Die Sommergäste des Landgasthofs Griessee in Großbergham der Gemeinde Obing im nördlichen Chiemgau können sich heuer über vogelwilde Gesellschaft nicht beklagen. Auch wenn diese nicht sprechen kann – sie spricht die Betrachter dennoch an. Stumme Kunstwerke der freien Bildhauer-Gruppe „Eisenherz“, locker verteilt auf der mit Apfel- und Zwetschgenbäumen bestandenen Wiese neben dem Landgasthofgelände, fordern zur Begegnung heraus. „Trau dich nur!“, scheinen sie sagen zu wollen.
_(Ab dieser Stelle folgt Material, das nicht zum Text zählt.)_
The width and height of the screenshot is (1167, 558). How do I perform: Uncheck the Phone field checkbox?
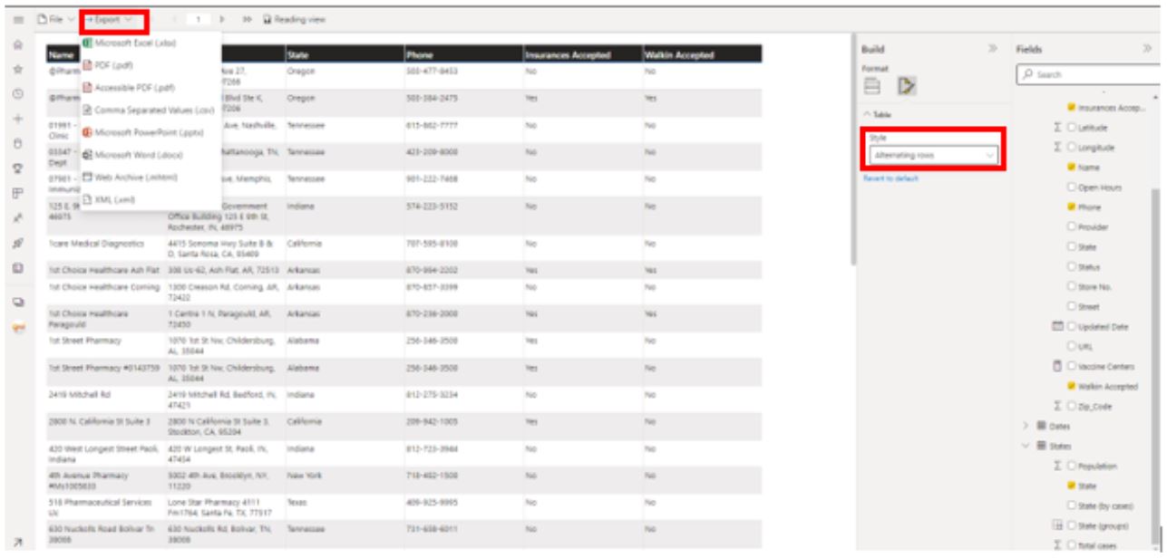pyautogui.click(x=1073, y=207)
Bis zum 24. September halten die metallenen Werke aus den Ateliers von Remo Leghissa, Ulrich Schweiger, Peter Schwenk und Leander D. Wennige noch die Stellung. Vielleicht finden sich Liebhaber, die das eine oder andere Stück gern in den eigenen Garten abschleppen – dann lichtete sich der Bestand auf der Wiese mit dem Sankt Gertrudis-Stein vom Großberghamer Obst- und Gartenbauverein um sein saisonales Flair.

Einstweilen aber sind sie noch da und, wohlgemerkt, frei zugänglich, die künstlichen Gebilde mitten in einem sanft ansteigenden Grün-Areal: von Schwenks bunter „Harlekinade“ bis zu Leghissas „Spiralprojekt V“. Da greift der „Zeitreiter“ weit aus, wie ein lang gestreckter wilder Vogel sticht er sportiv in die Wolken. Dort rostet der neckische „Luftsammler“ vor sich hin – ein freundlicher kleiner Geselle, der, wie es aussieht, niemandem die Hand reichen will. Schneckenartiges und Verschlungenes aus silbrig glänzendem Metall fängt nur allzu gerne ein paar goldrot leuchtende Abendsonnenstrahlen ein. Auf gekiesten Hügelchen stehen wunderliche Gestalten von der Sorte „lustig“ bis „verstörend“ – gerade richtig für Erholung suchende Sommerfrischler, die sich zwischen Brotzeit und Badevergnügen die Zeit ein mit Rätselraten vertreiben. Kann sein, dass der hurtig ausschreitende Eisenlackel aus der Werkstatt Ulrich Schweigers dann einen längst fälligen Namen kriegt.